A new partnership between BYU-Idaho and the City of Rexburg may bring curbside recycling to all city residents beginning in August. The plan will be implemented in phases, with the first phase having begun last week. In addition, this initiative will provide more than 80 new jobs for students.

February 8, 2012
Writer: Andy Cargal

A new partnership between Brigham Young University-Idaho and the City of Rexburg may bring curbside recycling to all city residents beginning in August.

Until now the City of Rexburg has opted out of curbside recycling because it was cost prohibitive to build a facility to manage the collection and sorting of recycled material. But in December, BYU-Idaho met with city officials and proposed a plan that would use the university’s existing recycling center, making the cooperative venture cost neutral for both parties.

“This is a win-win situation for both parties,” said Eric Conrad, Facilities Management director at BYU-Idaho. “We’re able to help the city provide a valuable service for the community while also utilizing the university’s facilities to a greater degree.”

The new program will be implemented in phases.

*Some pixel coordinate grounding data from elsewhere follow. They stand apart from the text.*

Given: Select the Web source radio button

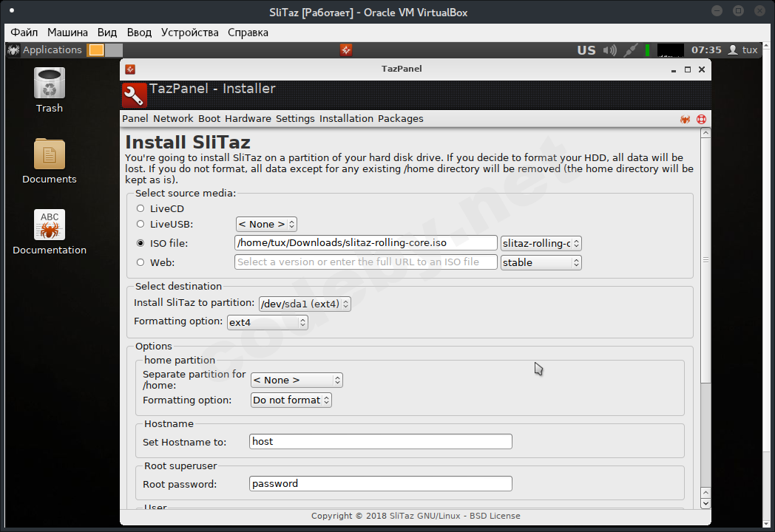Looking at the screenshot, I should point(141,262).

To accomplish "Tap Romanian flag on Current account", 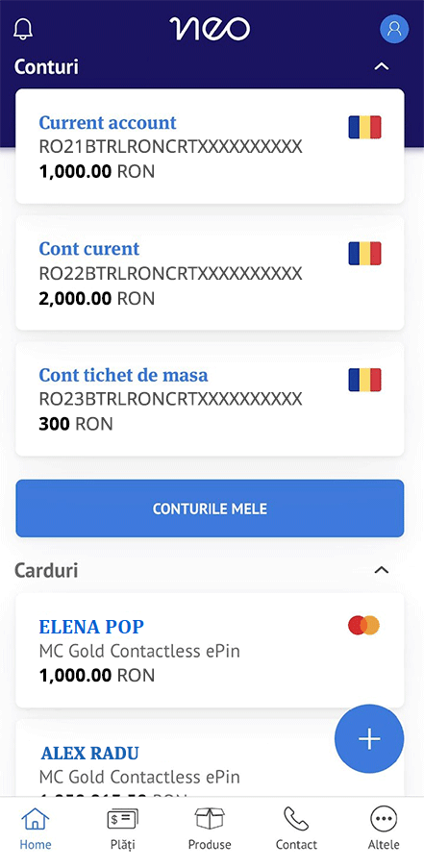I will [364, 127].
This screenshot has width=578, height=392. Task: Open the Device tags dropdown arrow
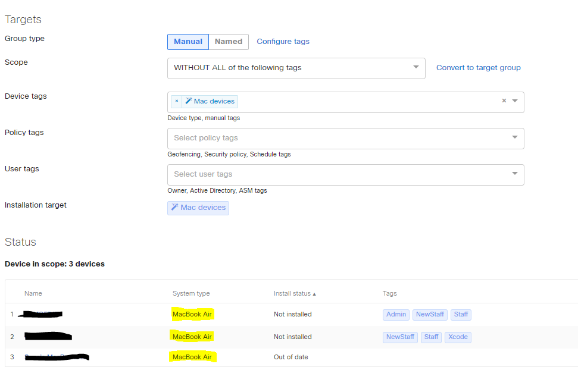click(515, 101)
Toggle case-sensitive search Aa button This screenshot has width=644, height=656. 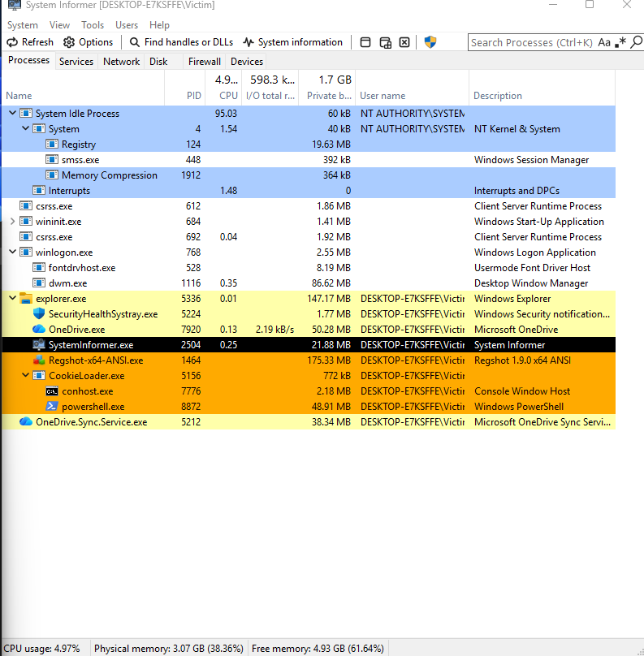click(x=604, y=42)
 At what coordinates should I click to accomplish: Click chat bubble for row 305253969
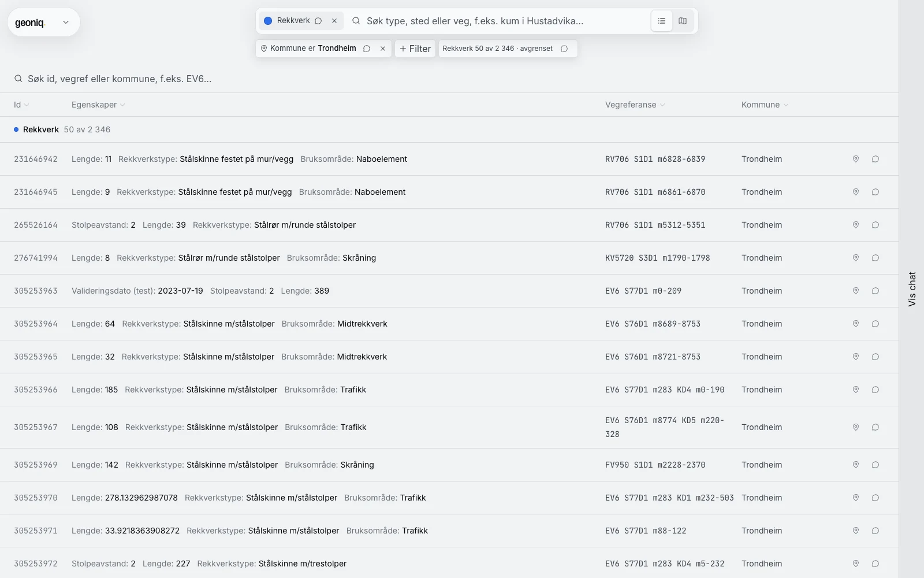coord(875,465)

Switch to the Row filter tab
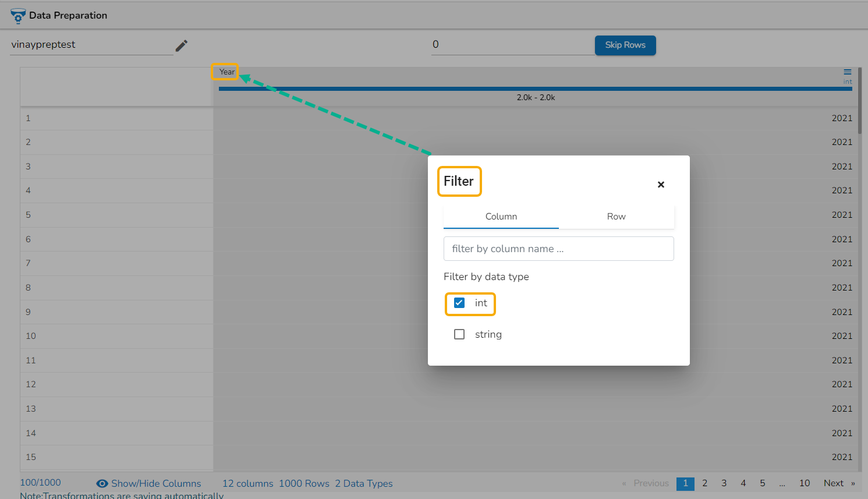(617, 217)
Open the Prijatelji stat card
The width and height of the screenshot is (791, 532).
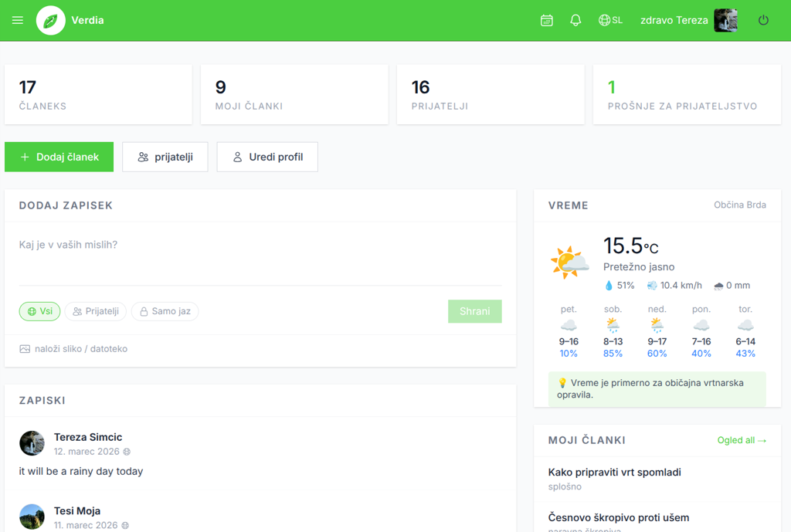pyautogui.click(x=490, y=94)
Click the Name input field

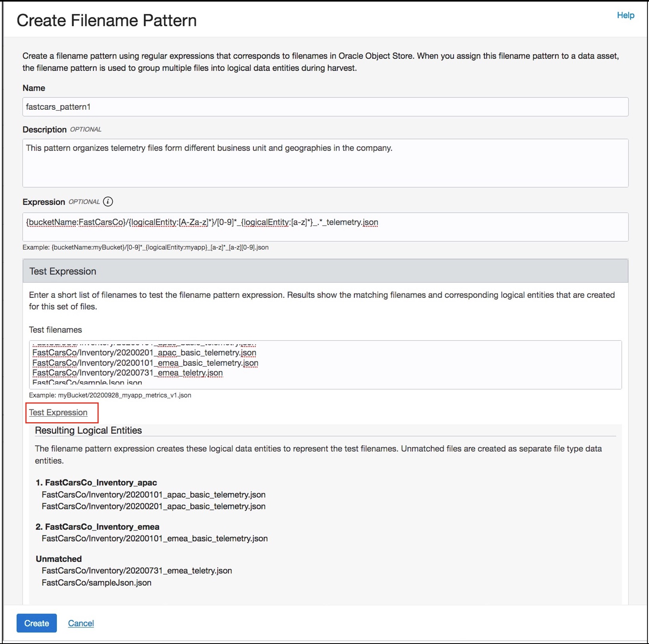click(x=325, y=107)
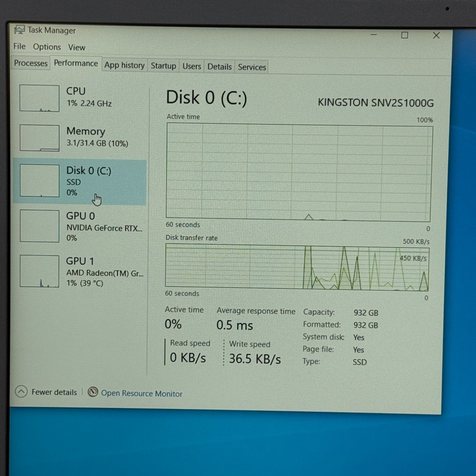The width and height of the screenshot is (476, 476).
Task: Switch to the Services tab
Action: (x=252, y=67)
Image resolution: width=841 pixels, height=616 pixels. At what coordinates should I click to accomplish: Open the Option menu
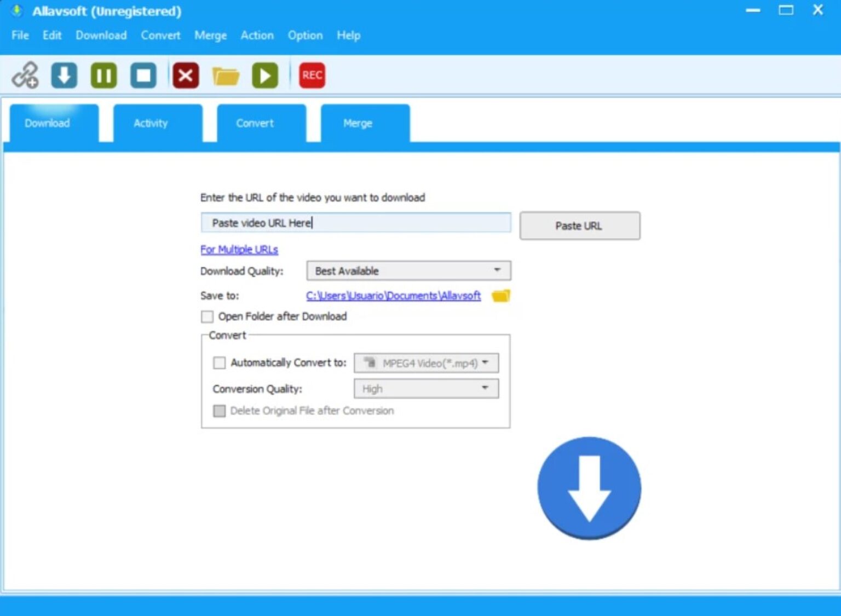[305, 35]
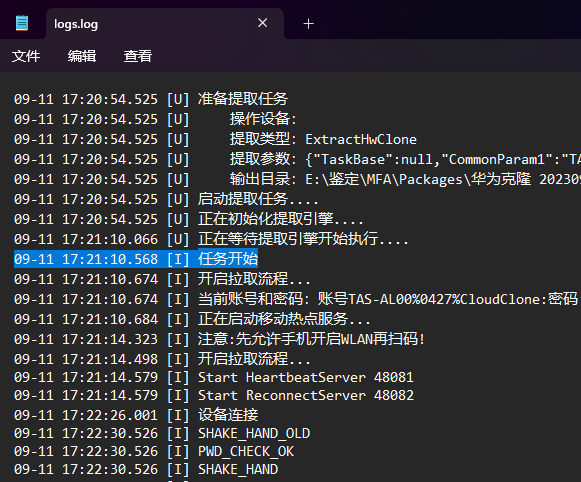Close the logs.log tab
The height and width of the screenshot is (482, 581).
[x=263, y=23]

Phase 1 began last week and includes picking up garbage at 197 households in the Hidden Valley and Cresthaven neighborhoods, which equates to approximately 6 percent of single-family households in Rexburg. This will continue through the end of March and will provide an estimate for the average amount of garbage produced per household.

Phase 2, which will begin in April and run through May, will be similar to Phase 1 with the addition of city-distributed single-stream recycling bins to the same households. During this phase BYU-Idaho will sort the recycled goods into eight categories and weigh each of them. The goal is to prevent 30 percent or more of the total waste stream from ever reaching the landfill.

During both phases BYU-Idaho will keep track of the savings on garbage “tipping” fees, which are charged to the city based on the trash’s weight. If the savings on tipping fees combined with the income gained from recycling are great enough, the recycling initiative will be implemented citywide by August, with later phases incorporating large residential complexes and commercial enterprises.

In addition to implementing a recycling option for city residents, the new initiative is also beneficial because it will provide approximately 80 new jobs for BYU-Idaho students when the program is fully under way. The university’s recycling center, which is currently only used for three hours each day, will eventually be operational daily from 9 a.m. to midnight.